Freedom I heard someone say who had experienced for the first time; has a sweetness that all the riches in the world cannot buy. I heard another man who came here from India say the air is so filled with freedom in America, that he had gained nine pounds just from breathing it. Freedom while it cannot be seen it has been said; is something than can be felt, only when it is truly present!

So I say to you if you want to get a better feel for what the face of freedom may look like, ask a veteran. He or she might tell you that freedom is something here in America that waits outside your door everyday as you step out into your town, your city, your community; that allows you to think about how you will choose to live today, to speak freely about what you think, to walk the public streets without having to carry permission documents or ID Cards to do so.

They might tell you that you can see it in the beauty of the landscape, the glistening of the lakes, and rivers, the sightseeing as you travel the highways, and be thankful that you have the liberty to do so. They might tell you that freedom is the bountiful possibilities to pursue your dreams, and the chance to live them. They will tell you that they know that our future and freedom will lay in the hands of our young citizens and patriots of today, who will also understand that freedom while it is sweet, it not free.

And lastly I would ask you this question; what do you see when you look at our American Flag. As a Veteran let me tell you what I see. I see not just a colored piece of material with a fancy design, but a sacred trust that has been paid for with the blood and sacrifice of those that went before. A symbol whose very foundation is laid upon the souls and duty bound lives of our Veterans. And remember this; someday this sacred duty will be passed down to you and you will become the guardians of what we find so precious; “Freedom.”
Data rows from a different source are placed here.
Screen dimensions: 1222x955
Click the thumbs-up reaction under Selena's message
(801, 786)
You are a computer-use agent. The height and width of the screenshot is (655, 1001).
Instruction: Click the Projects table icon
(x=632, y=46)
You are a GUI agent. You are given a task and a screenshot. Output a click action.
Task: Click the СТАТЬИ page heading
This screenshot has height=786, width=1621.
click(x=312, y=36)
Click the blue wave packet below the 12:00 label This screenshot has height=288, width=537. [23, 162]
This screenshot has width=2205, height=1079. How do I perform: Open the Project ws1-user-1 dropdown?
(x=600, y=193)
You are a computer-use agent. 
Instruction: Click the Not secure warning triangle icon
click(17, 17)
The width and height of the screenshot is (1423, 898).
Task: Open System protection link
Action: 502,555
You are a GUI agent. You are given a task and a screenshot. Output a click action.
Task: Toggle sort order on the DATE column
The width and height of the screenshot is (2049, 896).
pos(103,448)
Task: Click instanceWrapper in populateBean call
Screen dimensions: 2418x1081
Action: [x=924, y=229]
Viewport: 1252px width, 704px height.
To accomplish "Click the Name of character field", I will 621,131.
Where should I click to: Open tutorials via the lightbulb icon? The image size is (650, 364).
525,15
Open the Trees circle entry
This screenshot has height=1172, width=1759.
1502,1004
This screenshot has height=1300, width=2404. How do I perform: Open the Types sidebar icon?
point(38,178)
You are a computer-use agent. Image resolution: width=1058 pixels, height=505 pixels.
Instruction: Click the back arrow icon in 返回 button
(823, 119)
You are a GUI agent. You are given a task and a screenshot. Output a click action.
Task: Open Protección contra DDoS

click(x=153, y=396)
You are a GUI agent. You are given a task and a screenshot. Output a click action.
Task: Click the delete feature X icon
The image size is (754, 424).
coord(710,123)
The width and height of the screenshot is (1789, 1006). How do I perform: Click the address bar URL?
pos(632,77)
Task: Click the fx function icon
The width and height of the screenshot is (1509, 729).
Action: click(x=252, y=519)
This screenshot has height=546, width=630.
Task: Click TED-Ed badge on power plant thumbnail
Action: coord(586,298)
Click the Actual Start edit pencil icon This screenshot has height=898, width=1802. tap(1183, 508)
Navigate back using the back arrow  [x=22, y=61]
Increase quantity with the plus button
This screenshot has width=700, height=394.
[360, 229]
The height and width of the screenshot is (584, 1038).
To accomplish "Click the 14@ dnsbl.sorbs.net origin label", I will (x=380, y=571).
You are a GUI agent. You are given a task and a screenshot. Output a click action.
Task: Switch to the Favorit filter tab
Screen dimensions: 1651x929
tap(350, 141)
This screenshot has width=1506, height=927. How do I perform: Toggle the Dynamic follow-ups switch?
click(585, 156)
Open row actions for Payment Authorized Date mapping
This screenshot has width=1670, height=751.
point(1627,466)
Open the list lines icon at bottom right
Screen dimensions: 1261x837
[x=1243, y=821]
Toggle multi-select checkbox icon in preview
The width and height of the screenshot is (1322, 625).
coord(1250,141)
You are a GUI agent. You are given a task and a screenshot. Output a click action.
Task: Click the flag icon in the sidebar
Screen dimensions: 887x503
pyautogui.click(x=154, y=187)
So when you see a veteran don’t just think of him or her as some old person wearing an old uniform from days gone by; because like Freedom and the American Flag, that uniform has been paid for with the same sacrifices. And maybe just say with a smile, really! “Thank you for your service.

God Bless you All, and God continue to bless America.

Thank you!

Roger A. Sanchez Sr.
Gunnery Sergeant USMC Retired

JWG
11-11-10, 09:03 AM
Very well written and heart felt. 'Rah!

Rocky C
11-11-10, 09:11 AM
:thumbup::thumbup::thumbup:

USNAviator
11-11-10, 09:46 AM
Outstanding job Gunny!!!! Happy Veteran's Day to all who served. Today use to be called Remembrance Day. So I'd like to remember buddies, friends and fellow Vets who who are no longer with us

jumpinjack
11-11-10, 09:56 AM
Happy Veteran's Day Marines, thank you all for your service.
Semper Fi

rb1651
11-11-10, 10:58 AM
outstanding!!!

sscjoe
11-11-10, 03:06 PM
http://www.leatherneck.com/forums/picture.php?pictureid=12701&albumid=2696&dl=1289505531&thumb=1 (http://www.leatherneck.com/forums/album.php?albumid=2696&pictureid=12701)
From Left to Right- Sgt. Angelo Ruggierio, USMC 1945-1950, WWII, FMF Corpsman Bill Warren, US Navy 1949-1953, Korea, T/Sgt Joe Egan(Ret), US Navy 1943-1947 and USAF 1947-1966, WWII, Korea and Vietnam. All 3 served in country in their respective conflicts.